Он понимал, что полиция настигнет их раньше, чем спасительная темнота окончательно накроет землю. И он направился к каменной приходской Свято-Троицкой церкви за деревьями в примыкавшем к торговым баням и каменным оранжереям принца Ольденбургского углу кладбища. В эту церковь в свое время он удачно отнес десятую часть выданных ему на ее восстановление денег. Священник, измученный ревностью костлявый мужчина с острым длинным носом, спутанной черной бородой и густыми черными бровями, в это время сидел у себя в доме позади церкви и при свете керосиновой лампы с розовым абажуром пил чай из самовара с баранками и вареньем. Рядом с ним по одну руку восседала его дочь, перезрелая румяная особа из тех, кого называют кровь с молоком, пухлыми ручками макая баранки в варенье, а по другую — такая же пухлая попадья, раздобревшая на мучном, которая макала баранки в чай, причитая, что у нее совсем уже зубов не осталось.
— Батюшка, спаси, ради Бога! — ворвался к священнику Артемий Иванович и с разбега грянулся на колени, едва не своротив на лету стол. — Преследуют меня, окаянные! Пропаду ни за грош! Я же вам помогал, я же не сказал Стельмаху ни о чем!
Все трое сидевших за столом замерли, ошарашено разглядывая покрытую тиной, ряской и грязью фигуру.

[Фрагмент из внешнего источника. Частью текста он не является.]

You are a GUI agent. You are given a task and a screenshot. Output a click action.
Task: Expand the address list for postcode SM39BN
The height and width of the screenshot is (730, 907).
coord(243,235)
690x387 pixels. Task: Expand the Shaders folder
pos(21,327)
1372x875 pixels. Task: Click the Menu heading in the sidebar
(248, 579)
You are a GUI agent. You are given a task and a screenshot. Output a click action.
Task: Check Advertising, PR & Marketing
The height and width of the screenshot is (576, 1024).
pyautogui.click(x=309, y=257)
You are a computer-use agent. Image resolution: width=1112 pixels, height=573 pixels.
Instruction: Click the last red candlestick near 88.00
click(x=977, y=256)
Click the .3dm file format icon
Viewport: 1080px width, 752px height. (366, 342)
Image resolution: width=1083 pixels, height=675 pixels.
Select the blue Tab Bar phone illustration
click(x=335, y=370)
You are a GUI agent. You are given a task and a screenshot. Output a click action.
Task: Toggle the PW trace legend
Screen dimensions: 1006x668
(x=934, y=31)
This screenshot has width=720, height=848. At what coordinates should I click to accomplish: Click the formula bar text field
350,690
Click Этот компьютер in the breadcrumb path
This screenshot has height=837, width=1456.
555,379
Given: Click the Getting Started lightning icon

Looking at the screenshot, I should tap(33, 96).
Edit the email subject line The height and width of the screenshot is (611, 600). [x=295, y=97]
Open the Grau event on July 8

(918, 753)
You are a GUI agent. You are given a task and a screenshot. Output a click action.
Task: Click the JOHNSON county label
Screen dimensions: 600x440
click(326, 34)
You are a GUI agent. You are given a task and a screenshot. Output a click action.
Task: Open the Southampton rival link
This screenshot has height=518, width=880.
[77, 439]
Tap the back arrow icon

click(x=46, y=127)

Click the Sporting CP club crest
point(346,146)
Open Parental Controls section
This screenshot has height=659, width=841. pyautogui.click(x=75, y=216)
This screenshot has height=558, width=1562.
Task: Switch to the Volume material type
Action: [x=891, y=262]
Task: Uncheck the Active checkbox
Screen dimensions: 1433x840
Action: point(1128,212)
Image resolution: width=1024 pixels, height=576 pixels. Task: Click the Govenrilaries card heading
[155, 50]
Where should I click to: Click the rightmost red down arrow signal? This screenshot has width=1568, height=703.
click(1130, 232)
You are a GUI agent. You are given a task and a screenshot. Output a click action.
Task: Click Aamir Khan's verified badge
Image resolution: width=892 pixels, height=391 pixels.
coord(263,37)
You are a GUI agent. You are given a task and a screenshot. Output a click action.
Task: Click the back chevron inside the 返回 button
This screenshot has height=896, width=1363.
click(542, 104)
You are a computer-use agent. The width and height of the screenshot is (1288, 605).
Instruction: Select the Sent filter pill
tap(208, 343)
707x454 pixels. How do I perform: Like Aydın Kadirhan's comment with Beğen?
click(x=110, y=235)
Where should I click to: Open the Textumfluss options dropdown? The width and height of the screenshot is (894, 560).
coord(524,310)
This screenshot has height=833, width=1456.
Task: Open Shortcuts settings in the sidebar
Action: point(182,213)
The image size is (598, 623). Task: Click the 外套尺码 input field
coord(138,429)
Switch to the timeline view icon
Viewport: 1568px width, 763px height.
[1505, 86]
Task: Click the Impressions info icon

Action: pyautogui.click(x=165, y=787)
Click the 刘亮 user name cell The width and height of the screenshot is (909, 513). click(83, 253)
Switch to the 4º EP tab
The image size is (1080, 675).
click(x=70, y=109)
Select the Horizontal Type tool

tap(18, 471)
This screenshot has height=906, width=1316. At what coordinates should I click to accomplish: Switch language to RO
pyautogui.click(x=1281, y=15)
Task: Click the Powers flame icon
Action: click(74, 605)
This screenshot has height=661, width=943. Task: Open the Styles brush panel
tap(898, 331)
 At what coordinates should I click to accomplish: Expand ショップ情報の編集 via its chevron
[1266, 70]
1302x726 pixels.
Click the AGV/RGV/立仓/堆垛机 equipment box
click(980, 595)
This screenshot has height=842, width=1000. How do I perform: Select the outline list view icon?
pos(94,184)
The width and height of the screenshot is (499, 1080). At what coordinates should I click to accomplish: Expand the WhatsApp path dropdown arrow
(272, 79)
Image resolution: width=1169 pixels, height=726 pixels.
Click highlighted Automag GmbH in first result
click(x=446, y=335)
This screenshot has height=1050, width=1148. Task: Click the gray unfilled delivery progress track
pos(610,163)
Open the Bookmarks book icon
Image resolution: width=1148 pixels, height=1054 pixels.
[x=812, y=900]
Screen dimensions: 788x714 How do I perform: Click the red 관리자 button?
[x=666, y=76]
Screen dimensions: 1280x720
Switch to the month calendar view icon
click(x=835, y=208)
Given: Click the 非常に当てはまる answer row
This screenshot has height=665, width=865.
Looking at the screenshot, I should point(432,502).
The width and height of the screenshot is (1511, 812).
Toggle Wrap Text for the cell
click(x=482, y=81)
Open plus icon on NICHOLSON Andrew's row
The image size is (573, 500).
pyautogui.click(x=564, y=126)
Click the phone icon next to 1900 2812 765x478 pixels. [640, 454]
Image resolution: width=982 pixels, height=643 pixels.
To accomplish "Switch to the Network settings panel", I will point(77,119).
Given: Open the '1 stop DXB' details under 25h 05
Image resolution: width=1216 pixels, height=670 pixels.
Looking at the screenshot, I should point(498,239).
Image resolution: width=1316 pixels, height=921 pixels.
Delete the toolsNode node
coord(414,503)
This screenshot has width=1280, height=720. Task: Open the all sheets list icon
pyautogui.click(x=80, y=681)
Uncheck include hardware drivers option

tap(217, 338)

— Ах, это ты, сын мой! — узнал его священник. — Ну что ж, долг платежом красен. Мелания, — обратился он к своей дочери, — отведи этого господина к себе в спальню и раздевайся.
— Батюшка! — всплеснула поповна мягкими розовыми ручками, покрываясь пунцовым румянцем и роняя баранку в варенье.
— Делай что сказано. Спрячешь его под кровать, а сама ляжешь в постель и скажешься больной.
— Лгать грешно, батюшка, — сердито сказала попадья.
— Благословясь, не грех. Было б грешно, матушка, так чай пили бы пустой и без бубликов! — заявил священник и встал, поддернув рясу.
— Только я не один, — сказал Артемий Иванович, поднимаясь с пола. — Там еще один на кладбище, его тоже надо бы припрятать.
— Ну вот что, матушка, приведи этого человека в дом и спрячь в погребе. Там хоть и вода, зато не найдут.
— Может, мне тоже раздеться? — поддела мужа попадья.
— Еще чего удумала, старая ведьма! — взбеленился поп и, схватив ухват, замахнулся на жену. — Я сам за ним схожу.